* **Extracted text**
Sometimes when he doesnt cover it I will see him strach the outside of the litter box. I just assumed it was a way for him to wipe his paws.


----------



## Ducky (Nov 3, 2004)

yup. he does it all the time. he doesn't cover his poop very well either!
Sometimes he will go in the bathroom stick his head into the litterbox (it is a covered one) and scratch/paw at the shower curtain outside of the box.
Strange little animals


----------



## Parker (Apr 28, 2004)

Usually the dominant cat in your home will not cover his poop. This lets all the other cats know that he is top dog. My siamese, Dune, will poop, then scratch on the sides of the litter box like crazy. Token, my other cat will then cover it up for him. It stinks to high heaven if they don't cover though!! 

I wasn't sure that the dominant issue was actually true because when we first got Dune at 6 weeks, Token was 4m old. I thought that he would be the dominant one since he was always so aggressive toward us. Now Dune outweighs him by quite a bit, and if Token is laying somewhere, all Dune has to do is walk up to Token and bite him on the back of the neck, and Token gets the heck out of there. Then Dune promptly lays down in Token's spot. I think it is funny to see Dune push Token around because Dune is such a sweetheart to us.


----------

* **Information shown**

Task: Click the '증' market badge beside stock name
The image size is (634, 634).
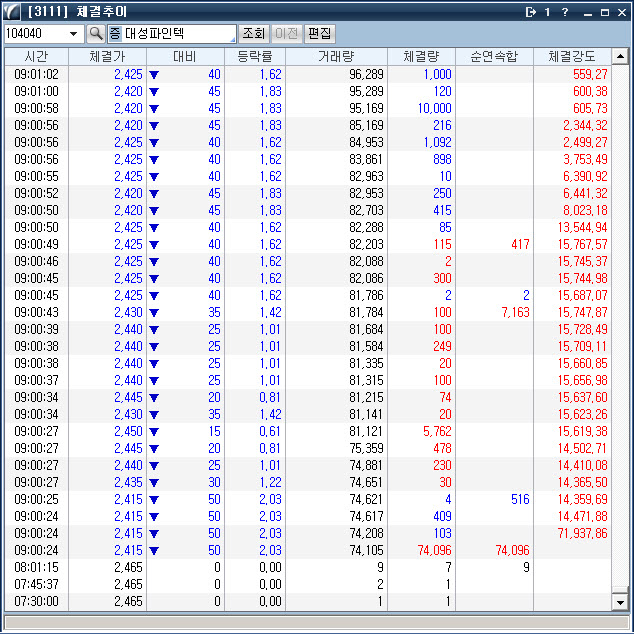Action: pos(115,33)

* **Task description**
Please answer these questions about the cat forum thread:
(a) In Ducky's post, what does the cat scratch or paw at outside the litterbox?
(b) How old was Token when Dune was brought home at 6 weeks?
(c) According to Parker, which cat in a home usually will not cover his poop?

* **Answer to this exercise**
(a) The shower curtain.
(b) 4 months old.
(c) The dominant cat.